---------- Source text ----------

Using Web scraping in Node.js to build an API to browse programming languages

Photo by 2H Media / Unsplash
Photo by 2H Media / Unsplash

Photo by 2H Media / Unsplash

Today, companies expose public APIs that are consumed by applications built by other companies or developers. The goal is to help at building more features on top of their system and give more flexibility to the API consumers.

Sometimes, there is no API available that exposes data needed by a feature of your application. Still, they are available on a website (of the company or elsewhere). In this case, we can use Web scraping to retrieve these data.

In this tutorial, we will see how to do that with Node.js, and as a use case, I recently needed data for all programming languages, but I didn't find an API that provides that, so I built one.

Home
The WEB API to browse programming languages.

Libraries to do Web scraping

Web Scraping is a technique of fetching the content of a website page and then extracting data from that page. With Node.js, we will use the following libraries to show how to do Web scraping:

  • Axios: Get the HTML content of a page through the URL.
  • Cheerio: Parse the HTML content to retrieve the data needed.
  • Mongoose: Save the data extracted into a MongoDB database.
  • Express: Create an endpoint that returns languages stored in the database in a JSON format.

Prerequisites

You must need these tools installed on your computer to follow this tutorial.

---------- Information supplied ----------

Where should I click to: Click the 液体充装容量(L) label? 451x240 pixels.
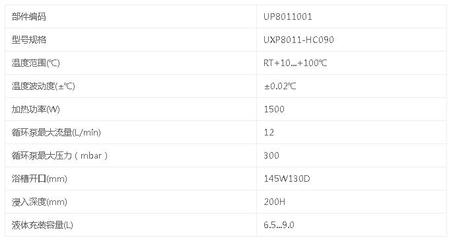pyautogui.click(x=42, y=225)
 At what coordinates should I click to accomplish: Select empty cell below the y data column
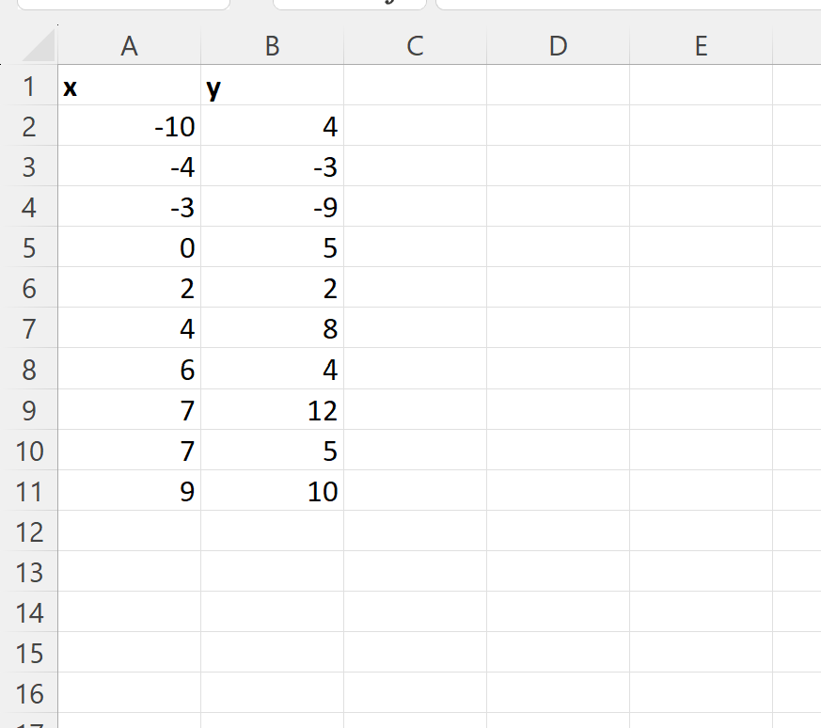(x=272, y=531)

----------

# Task directions:
Quote the web scraping tutorial word for word, beginning at the words "Today, companies expose" and stopping after "I built one.". The listing has nothing to do with the web scraping tutorial.

# Exercise solution:
Today, companies expose public APIs that are consumed by applications built by other companies or developers. The goal is to help at building more features on top of their system and give more flexibility to the API consumers.

Sometimes, there is no API available that exposes data needed by a feature of your application. Still, they are available on a website (of the company or elsewhere). In this case, we can use Web scraping to retrieve these data.

In this tutorial, we will see how to do that with Node.js, and as a use case, I recently needed data for all programming languages, but I didn't find an API that provides that, so I built one.